Microsoft is warning cryptocurrency users about a new strain of Windows malware that does much more than hijack wallet addresses. The threat, dubbed Trojan:Win32/CryptoBandits.A, can steal sensitive crypto data, secretly replace copied wallet addresses, spread to other devices, and even give attackers remote access to infected systems.
According to a Microsoft Threat Intelligence report released Thursday, the campaign has been active since at least February 2026 and reflects a growing trend of increasingly sophisticated malware targeting digital asset holders.
Unlike traditional crypto clippers, which simply swap a copied wallet address for one controlled by an attacker, the new malware combines several techniques into a single attack.
How does the malware function?
Microsoft said infections typically begin with malicious Windows shortcut (.lnk) files, which can be distributed through USB storage devices. Once opened, the malware installs a worm component that creates additional infected shortcuts from legitimate files found on the device, helping it spread to other systems.
The malware also takes steps to stay hidden. It creates scheduled tasks that allow it to survive reboots and relies on lightweight scripts instead of large installation files, making detection more difficult for conventional security tools.
To further conceal its activity, the malware deploys a portable Tor client and routes communications through a local SOCKS5 proxy to hidden .onion servers. Microsoft said this approach reduces the visibility of its network traffic and makes it harder for defenders to disrupt the attack.
The malware’s primary target is cryptocurrency-related information stored or copied by users. It checks the Windows clipboard roughly every half second, looking for wallet addresses, recovery seed phrases, and private keys.
If it detects a wallet address, it can quietly replace it with one belonging to the attacker. A user who pastes the address without double-checking could unknowingly send funds to a criminal’s wallet.

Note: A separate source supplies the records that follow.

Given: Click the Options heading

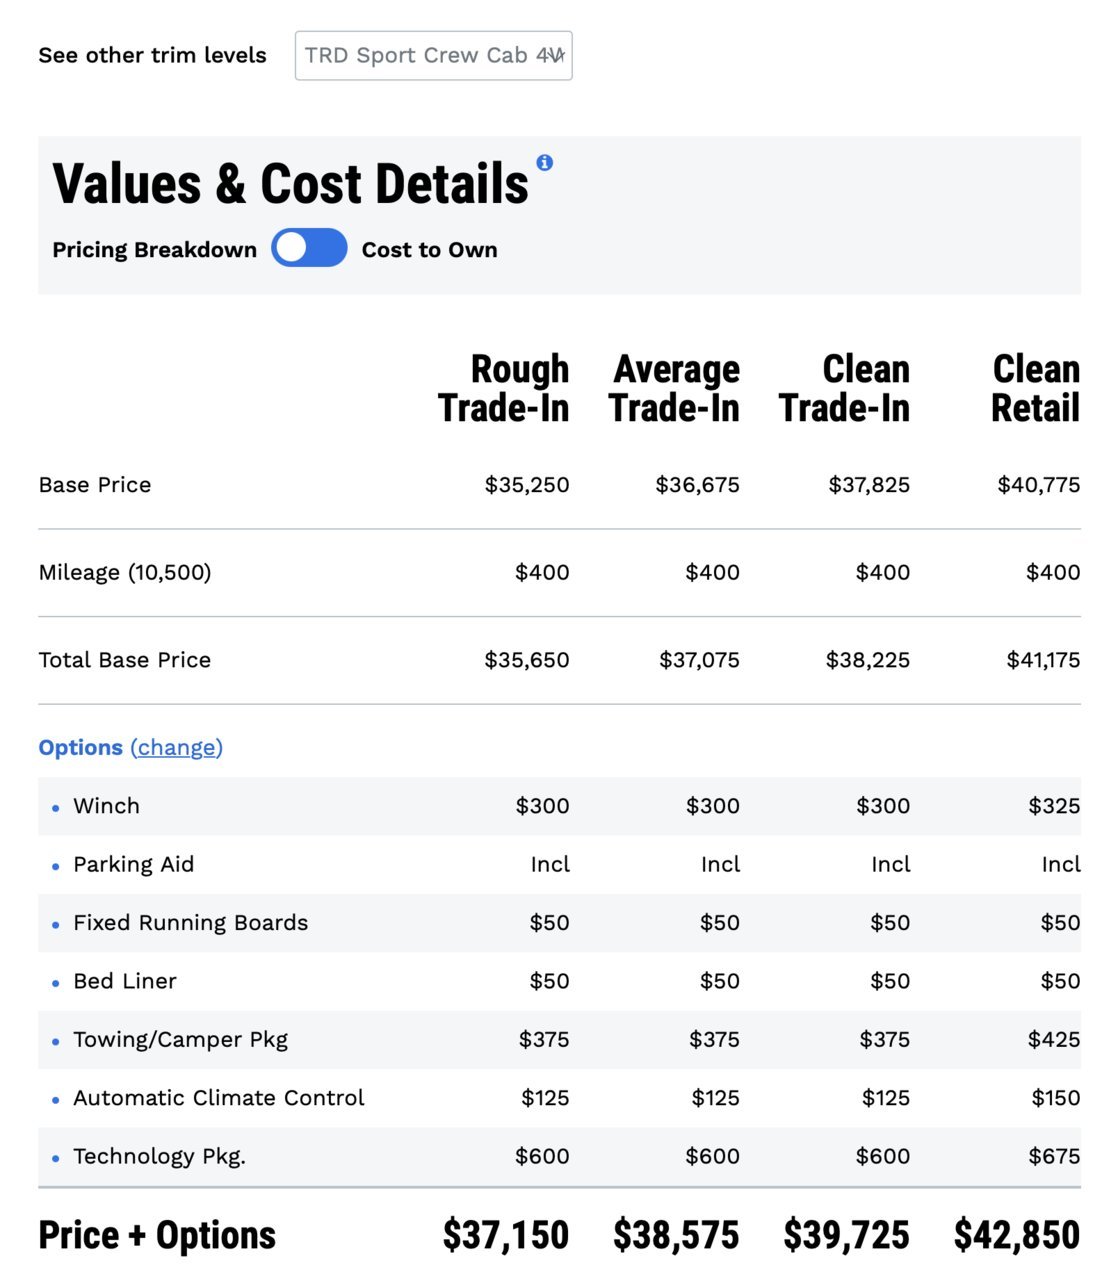Looking at the screenshot, I should click(x=80, y=747).
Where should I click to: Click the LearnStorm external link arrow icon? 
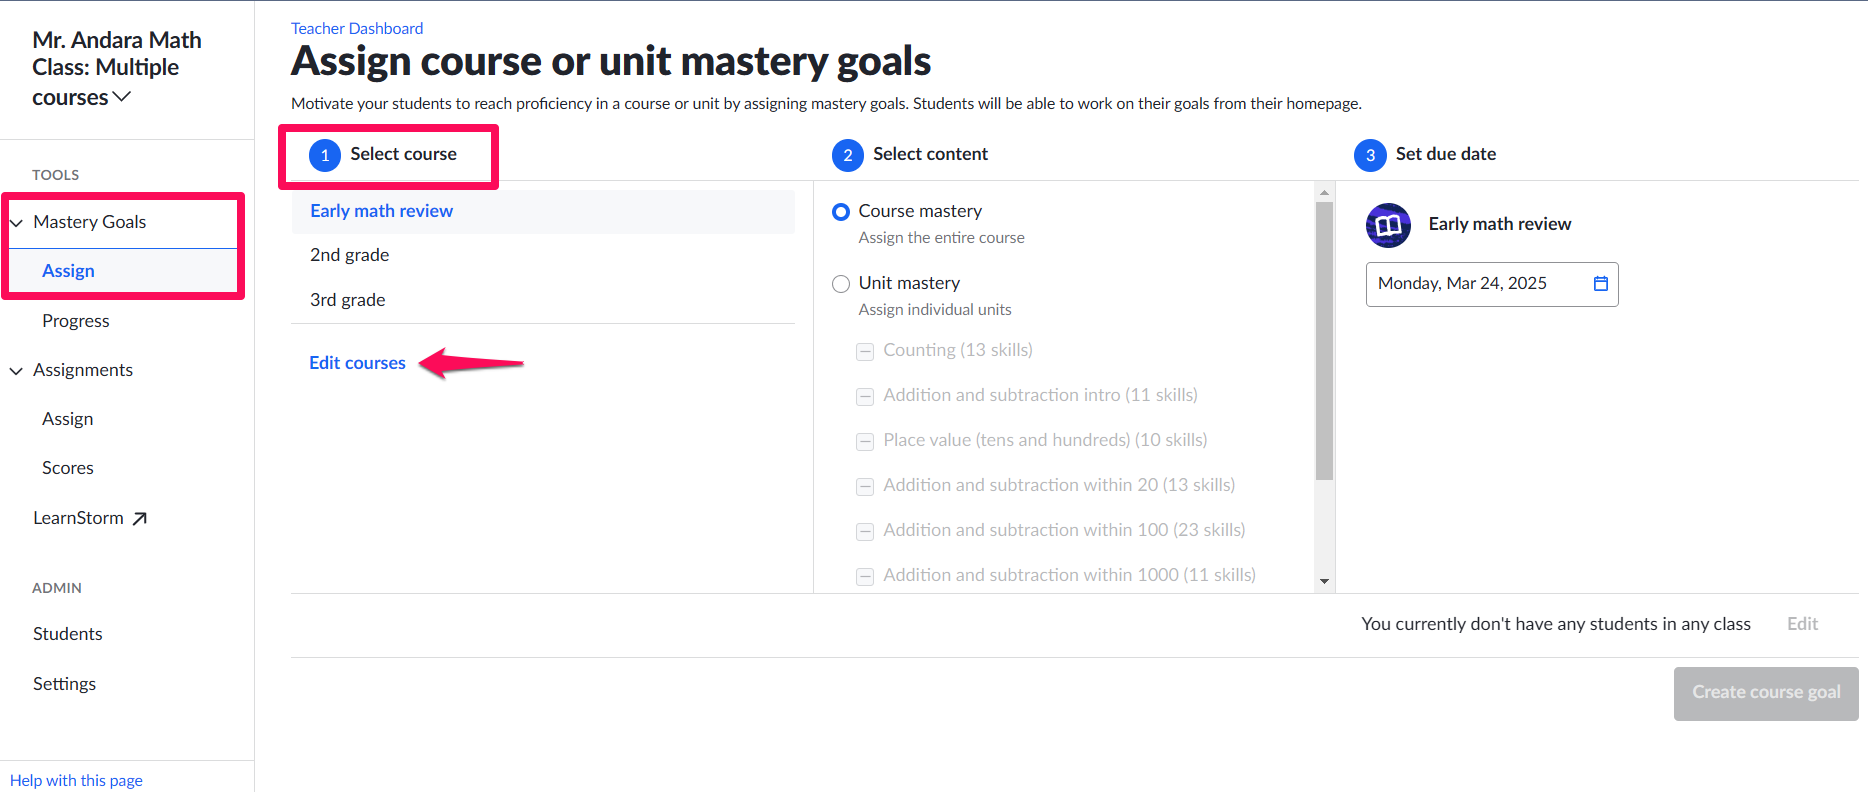tap(140, 518)
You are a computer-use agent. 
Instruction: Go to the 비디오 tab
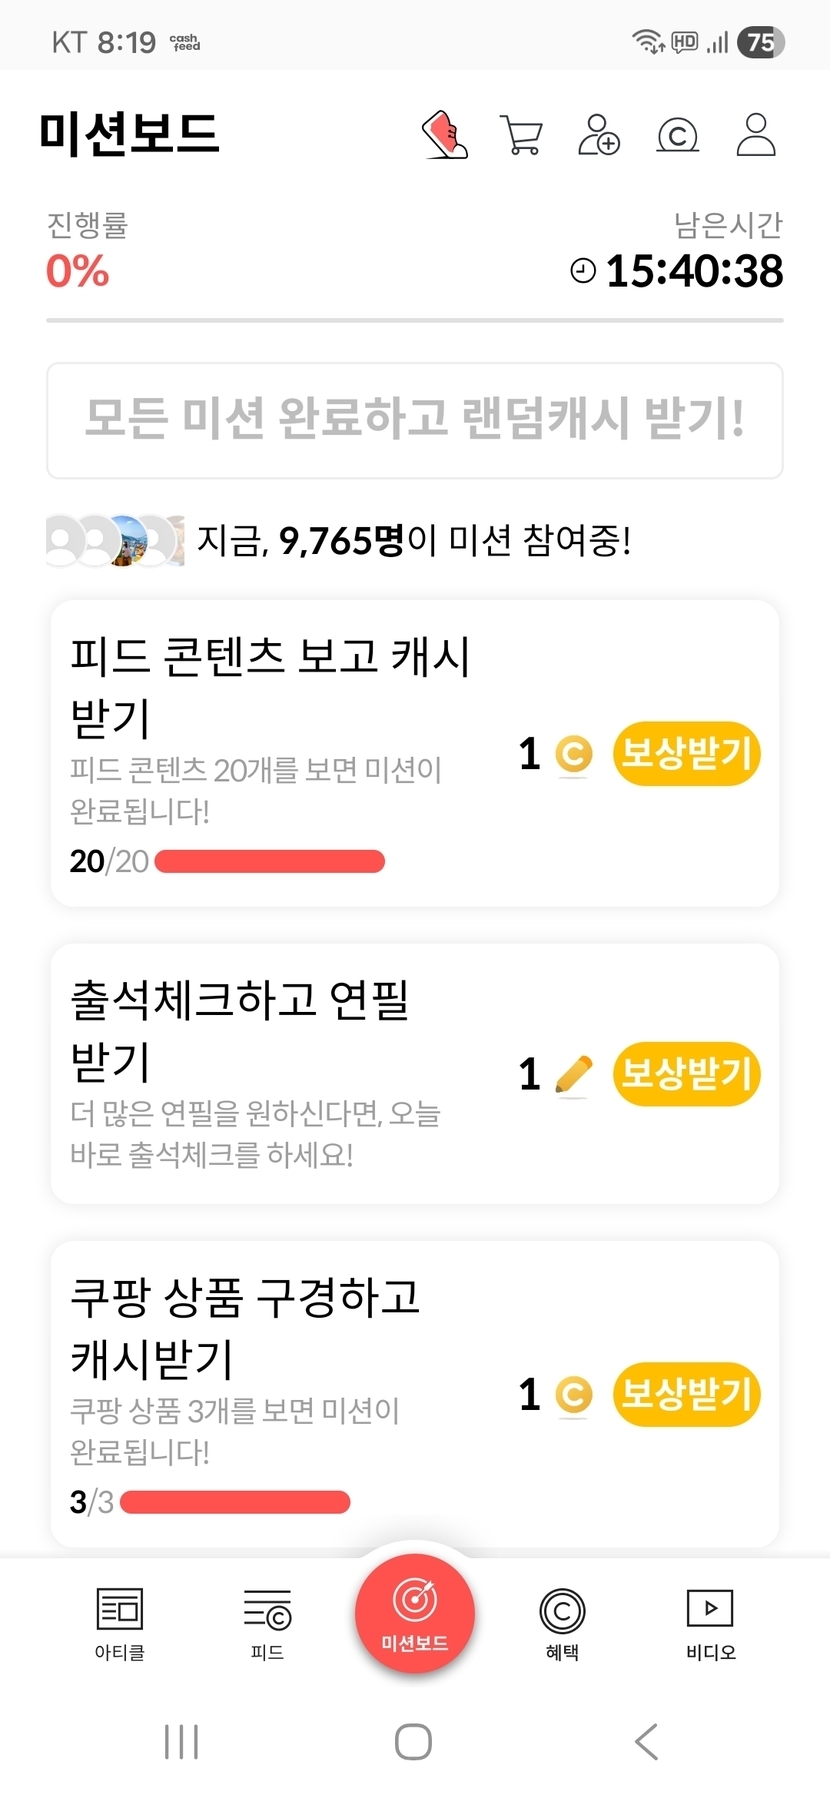point(710,1622)
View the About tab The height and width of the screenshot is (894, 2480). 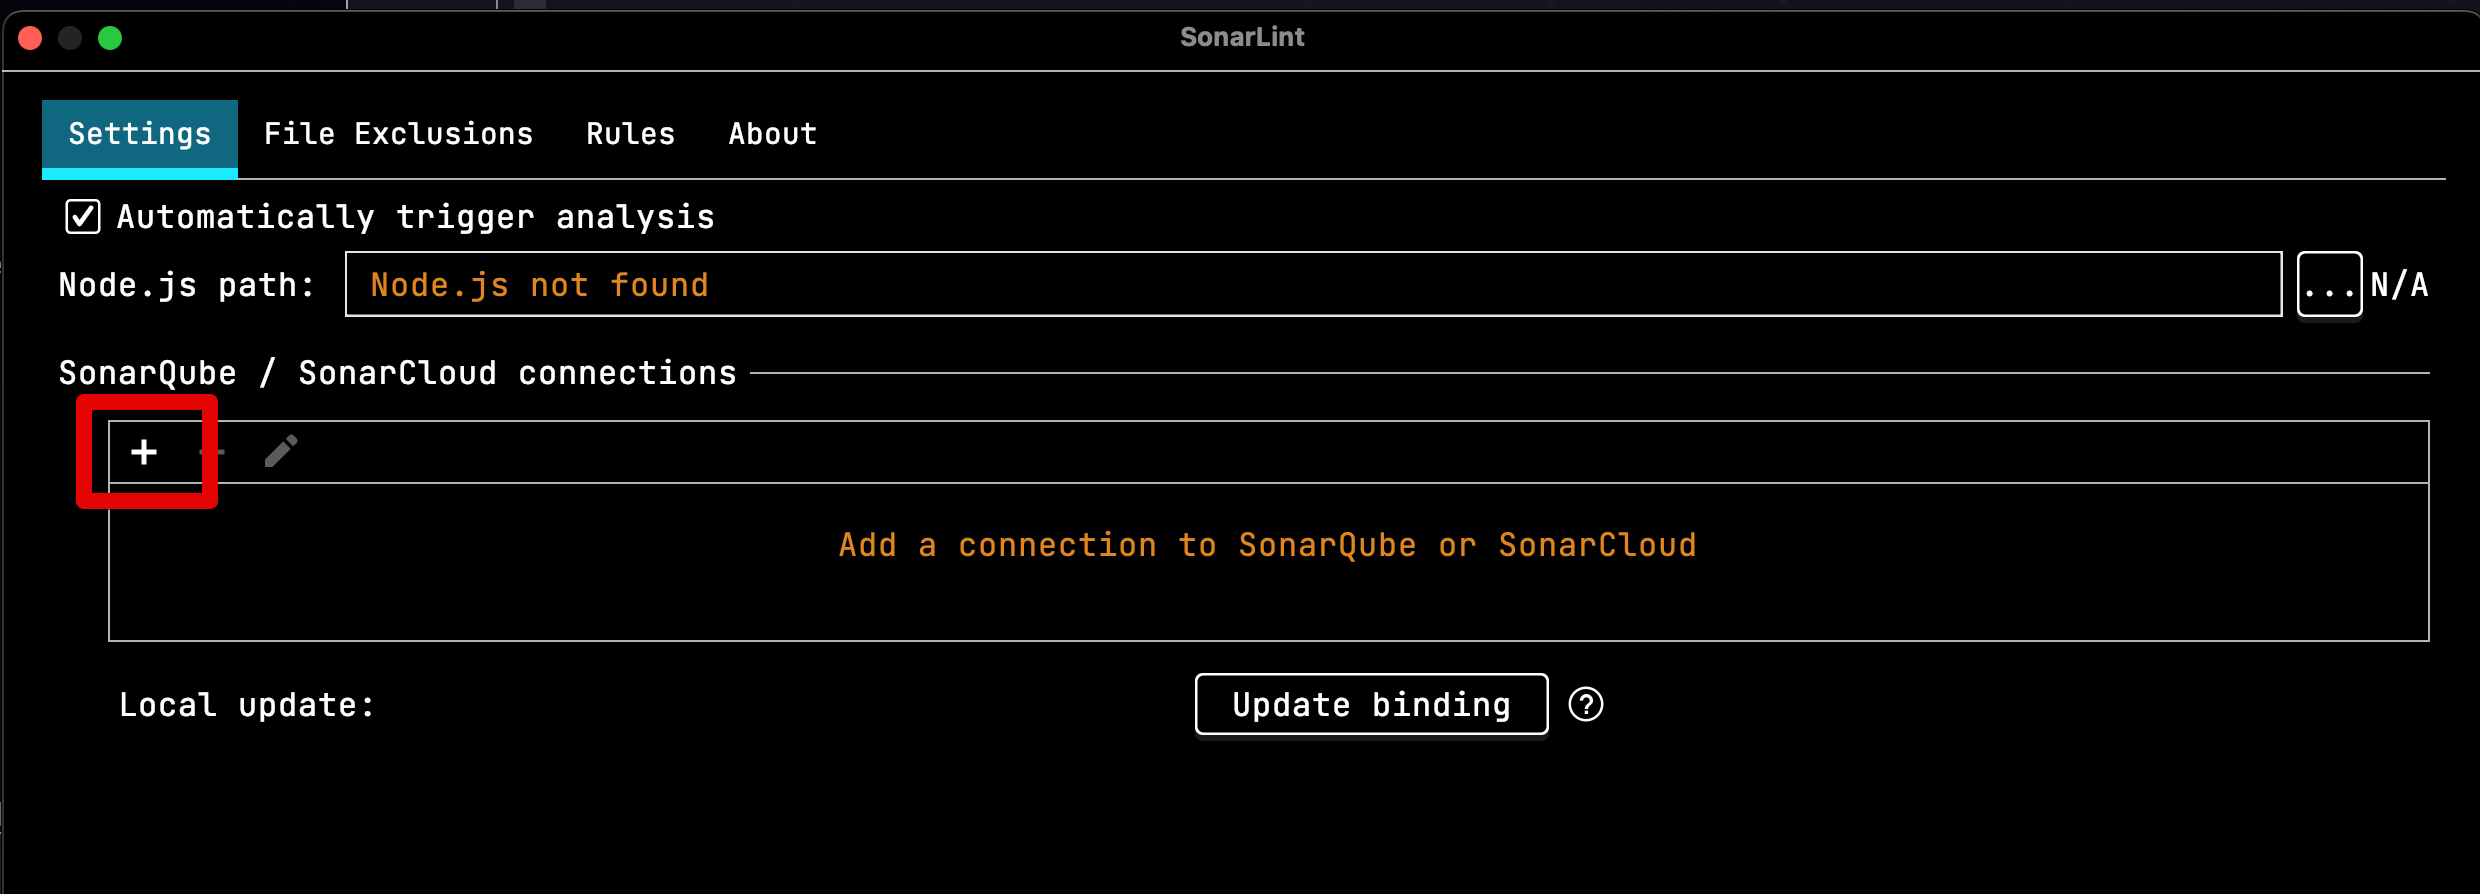[x=772, y=134]
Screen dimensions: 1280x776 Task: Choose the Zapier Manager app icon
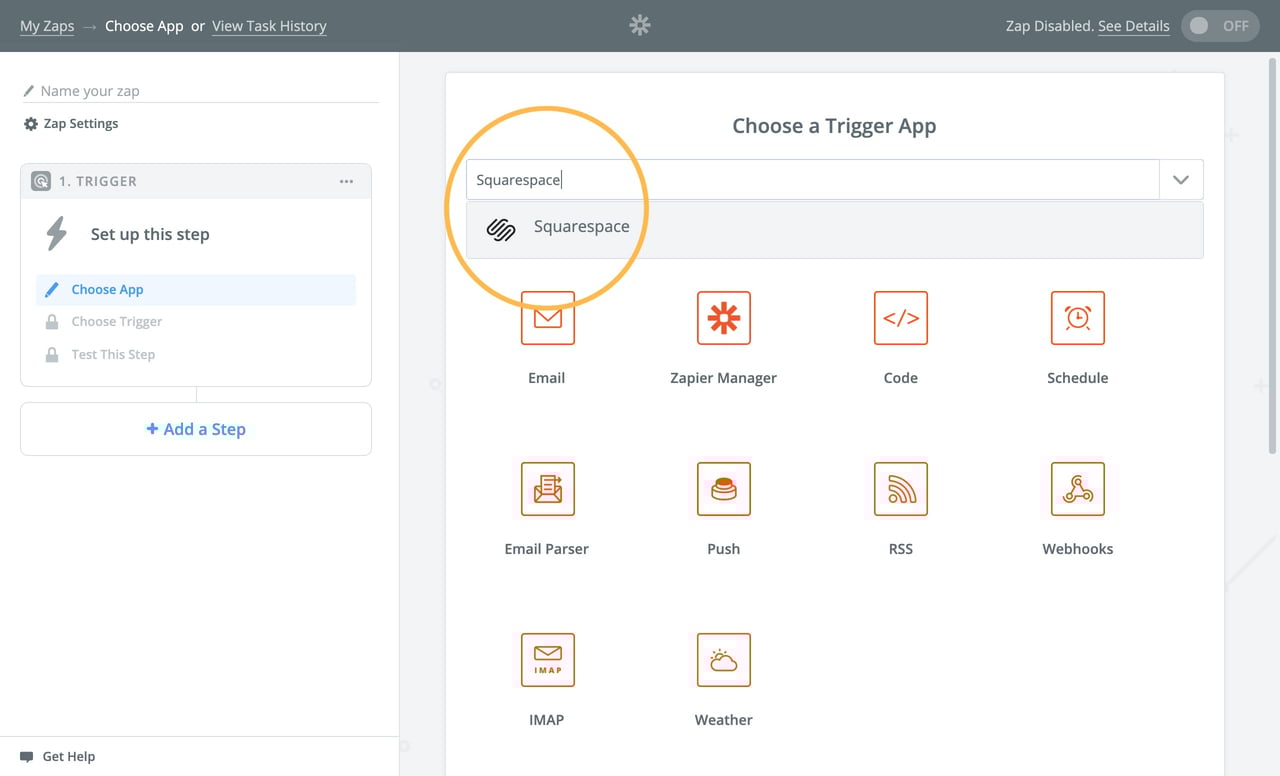723,318
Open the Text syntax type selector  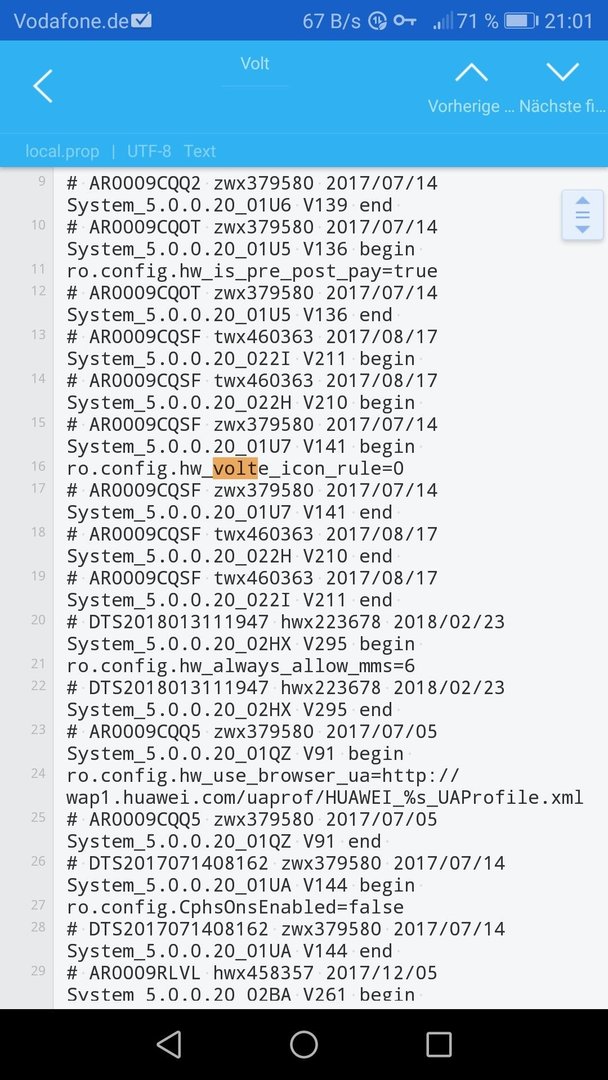(x=200, y=151)
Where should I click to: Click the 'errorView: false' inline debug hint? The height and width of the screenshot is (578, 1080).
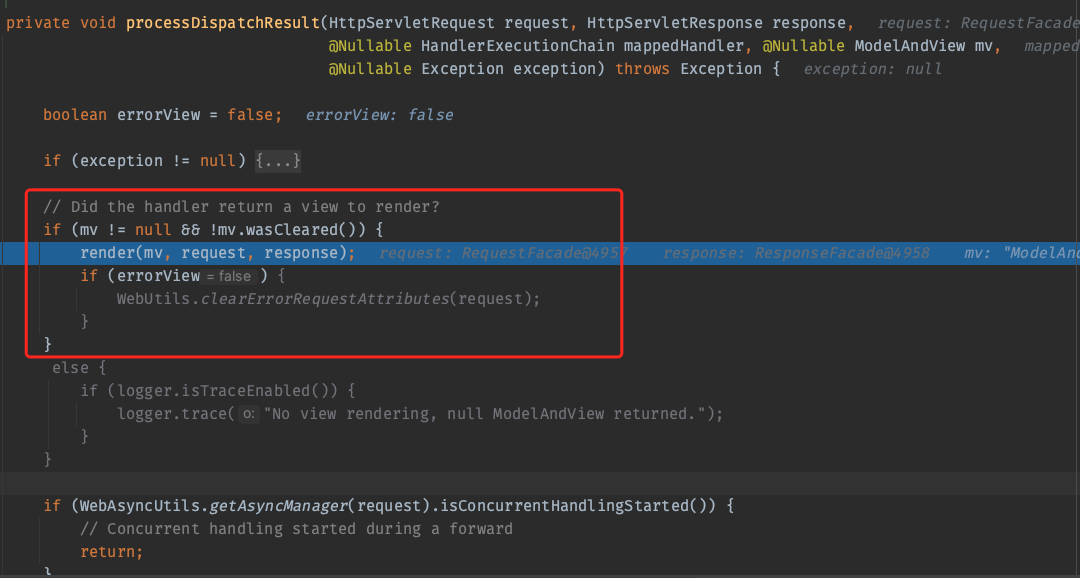(x=379, y=115)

The threat doesn’t stop there. If seed phrases or private keys are found, the malware can send that information through the Tor network, potentially giving attackers complete control over a victim’s crypto assets.
New crypto malware can take screenshots and run remote commands
In its report, Microsoft also said the malware also includes features not commonly associated with clipper attacks. It can take screenshots of an infected device, communicate with hidden command servers, and execute new code supplied by attackers. Those capabilities effectively turn it into a lightweight backdoor that can perform additional malicious tasks after the initial infection.
The company urged security teams to focus on combinations of suspicious activity rather than isolated events.
“Defenders should hunt for correlated behaviors rather than investigate isolated events,” Microsoft said, pointing to script engines launching tools such as PowerShell, cmd.exe, and curl alongside unusual localhost:9050 network traffic as potential warning signs.
The latest discovery adds to a growing list of crypto-focused cyber threats. Earlier this year, Microsoft warned about StilachiRAT, malware capable of targeting browser-based cryptocurrency wallets and monitoring clipboard activity.
SparkCat malware was designed to scan screenshots for wallet recovery phrases, while Binance has previously alerted users to clipboard hijacking attacks that replace copied wallet addresses.
Microsoft’s findings suggest crypto malware is evolving beyond simple wallet swapping. Modern threats can spread between devices, hide their communications, steal sensitive wallet information, capture screenshots, and maintain long-term access to infected systems.
For crypto users, the advice remains straightforward: avoid opening suspicious shortcut files, keep security software updated, and always verify wallet addresses before confirming a transaction. A quick check could be the difference between a successful transfer and losing funds to attackers.